The operation wasn’t a sample-gathering one, or even an attempt to obtain surface material for use in “cleaning” the internal sample collection feeds in the drill. It was what NASA referred to as a “mini drill test” designed to ensure the drill behaved as anticipated when combining both the drilling and hammer actions, and to generate cuttings which could be used to confirm the inside of the rock – dubbed “John Klein” in tribute to former Mars Science Laboratory deputy project manager John W. Klein, who died in 2011 – would provide material suitable for processing by the rover’s sample handling mechanisms.
The borehole resulting from the operation cut just 2 centimetres into the rock, but it provided enough material for initial visual analysis using the Mars Hand Lens Imager MAHLI), also mounted on the rover’s robot are along with the drilling mechanism.

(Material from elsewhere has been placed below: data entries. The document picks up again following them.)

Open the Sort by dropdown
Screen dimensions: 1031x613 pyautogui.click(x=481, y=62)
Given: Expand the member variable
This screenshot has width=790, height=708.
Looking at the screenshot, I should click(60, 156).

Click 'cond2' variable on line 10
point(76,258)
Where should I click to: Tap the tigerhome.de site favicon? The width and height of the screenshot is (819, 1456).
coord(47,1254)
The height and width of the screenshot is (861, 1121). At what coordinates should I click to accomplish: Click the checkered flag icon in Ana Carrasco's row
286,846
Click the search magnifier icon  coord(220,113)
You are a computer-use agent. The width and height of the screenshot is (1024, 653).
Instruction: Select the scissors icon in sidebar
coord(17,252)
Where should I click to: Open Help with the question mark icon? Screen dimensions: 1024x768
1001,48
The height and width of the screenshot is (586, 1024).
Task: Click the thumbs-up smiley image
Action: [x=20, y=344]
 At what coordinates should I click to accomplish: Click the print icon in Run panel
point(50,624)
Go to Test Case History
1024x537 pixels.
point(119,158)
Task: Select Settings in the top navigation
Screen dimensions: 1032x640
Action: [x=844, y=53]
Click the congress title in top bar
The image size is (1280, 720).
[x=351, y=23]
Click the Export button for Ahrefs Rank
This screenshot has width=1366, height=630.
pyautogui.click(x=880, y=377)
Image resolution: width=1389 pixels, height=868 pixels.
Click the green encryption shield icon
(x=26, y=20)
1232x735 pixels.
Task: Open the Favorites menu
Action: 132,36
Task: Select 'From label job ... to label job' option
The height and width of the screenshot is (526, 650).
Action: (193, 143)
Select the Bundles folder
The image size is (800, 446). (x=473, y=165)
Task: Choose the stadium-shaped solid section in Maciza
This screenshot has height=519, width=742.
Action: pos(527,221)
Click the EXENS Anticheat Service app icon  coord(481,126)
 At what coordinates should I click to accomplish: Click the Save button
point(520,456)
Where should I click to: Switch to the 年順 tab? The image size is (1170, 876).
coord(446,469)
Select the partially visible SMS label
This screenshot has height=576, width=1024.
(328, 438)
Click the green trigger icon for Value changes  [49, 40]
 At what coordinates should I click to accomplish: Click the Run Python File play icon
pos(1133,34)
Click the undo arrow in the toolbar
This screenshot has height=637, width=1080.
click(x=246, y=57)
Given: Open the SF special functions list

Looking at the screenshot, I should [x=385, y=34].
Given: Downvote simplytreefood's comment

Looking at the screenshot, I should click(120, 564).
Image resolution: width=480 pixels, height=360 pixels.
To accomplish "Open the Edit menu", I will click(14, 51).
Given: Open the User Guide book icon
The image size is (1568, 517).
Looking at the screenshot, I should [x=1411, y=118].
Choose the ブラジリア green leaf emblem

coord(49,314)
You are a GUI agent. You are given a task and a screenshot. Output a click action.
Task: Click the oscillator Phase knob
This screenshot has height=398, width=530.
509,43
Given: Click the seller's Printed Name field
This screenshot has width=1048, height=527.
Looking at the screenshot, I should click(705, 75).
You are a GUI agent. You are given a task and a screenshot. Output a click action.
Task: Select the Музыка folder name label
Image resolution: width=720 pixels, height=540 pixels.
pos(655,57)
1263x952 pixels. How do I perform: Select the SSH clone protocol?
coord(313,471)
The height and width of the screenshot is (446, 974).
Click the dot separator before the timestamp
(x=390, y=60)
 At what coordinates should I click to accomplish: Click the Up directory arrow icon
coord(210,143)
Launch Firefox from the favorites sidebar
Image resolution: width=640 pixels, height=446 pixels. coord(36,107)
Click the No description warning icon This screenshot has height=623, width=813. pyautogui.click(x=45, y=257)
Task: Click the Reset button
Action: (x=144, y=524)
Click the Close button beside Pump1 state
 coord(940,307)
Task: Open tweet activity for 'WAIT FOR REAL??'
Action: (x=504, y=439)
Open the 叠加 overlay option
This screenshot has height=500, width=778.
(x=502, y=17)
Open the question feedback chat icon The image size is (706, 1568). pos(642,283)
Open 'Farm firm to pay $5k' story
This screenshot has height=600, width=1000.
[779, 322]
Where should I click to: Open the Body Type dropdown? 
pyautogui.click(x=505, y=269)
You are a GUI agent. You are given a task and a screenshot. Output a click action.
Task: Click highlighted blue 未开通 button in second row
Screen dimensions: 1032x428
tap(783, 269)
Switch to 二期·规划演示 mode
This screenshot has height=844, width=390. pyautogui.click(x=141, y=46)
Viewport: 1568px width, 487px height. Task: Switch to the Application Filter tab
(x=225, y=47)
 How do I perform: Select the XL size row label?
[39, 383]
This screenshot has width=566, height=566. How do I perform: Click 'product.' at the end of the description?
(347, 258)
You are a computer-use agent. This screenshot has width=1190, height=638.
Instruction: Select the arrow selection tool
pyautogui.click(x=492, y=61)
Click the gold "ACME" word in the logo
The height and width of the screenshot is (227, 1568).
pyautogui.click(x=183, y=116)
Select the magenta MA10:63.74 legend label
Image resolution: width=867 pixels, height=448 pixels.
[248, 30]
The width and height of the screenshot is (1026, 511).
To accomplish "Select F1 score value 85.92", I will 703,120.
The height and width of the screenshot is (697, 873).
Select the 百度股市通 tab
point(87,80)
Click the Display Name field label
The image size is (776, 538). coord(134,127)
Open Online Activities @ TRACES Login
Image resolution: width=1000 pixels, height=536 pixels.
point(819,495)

A “blink” pair of images showing “John Klein” before and after the “mini drill test” : the bore hole (some 2cm deep and 1.6cm in diameter) and debris.
Two images taken by the telephoto lens of the rover’s Mastcam system were taken to present a before-and-after “blink” image of the drill site, with the first image capture on Sol 178 (February 4th), prior to drilling, and the second captured on Sol 180 (February 6th), immediately after drilling had been completed and the turret rotated out of the way. In the second image, the results of the drilling can clearly be seen – not just with the hole and surrounding cuttings, but in the way that vibrations from the drill’s cutting / hammering has shaken dust and debris from the surrounding veins in the rock, most notably those at the bottom of the image.
Once drilling had been completed, Curiosity manoeuvred MAHLI into position over the hole to capture a range of close-up images which would be used to visually analyse the cuttings and assess their suitably for sample processing. The first of these images returned to Earth revealed a near-perfect borehole, leading members of the mission team to dub it “sweet baby”.
“Sweet baby” up close: imaged by MALHI, the 2cm deep hole is revealed in detail, surrounded by cuttings, some of which are compacted as a result of the drill’s cutting / percussive actions.
Visual analysis of the images is liable to continue for the next few days, and will likely be coupled with use of the Chemical Camera (ChemCam) system with its powerful remote imager system, prior to a decision being made as to whether material yielded by the rock is suitable for further processing.
Providing engineers and scientists are satisfied, a further drilling operation will take place on the same rock, with the aim of cutting a borehole some 5cm deep. This will be deep enough for cut material to be pushed up behind the drill head and into the sample collection mechanism behind it. These cuttings will then be used to “clean” the internal elements of the drill’s sample-gathering system, prior to being passed to CHIMRA – the Collection and Handling for In-situ Martian Rock Analysis system, used to pre-process samples for delivery to Curiosity’s on-board science instruments – and dumped.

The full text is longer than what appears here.